Your response should consist of the data that follows, repeated in full without alteration.

>>>>>

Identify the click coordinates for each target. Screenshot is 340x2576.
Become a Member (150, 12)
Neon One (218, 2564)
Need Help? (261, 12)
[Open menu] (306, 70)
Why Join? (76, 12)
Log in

<<<<<

[RESULT OF THE EXERCISE]
Identify the click coordinates for each target. Screenshot is 340x2576.
Become a Member (150, 12)
Neon One (218, 2564)
Need Help? (261, 12)
[Open menu] (306, 70)
Why Join? (76, 12)
Log in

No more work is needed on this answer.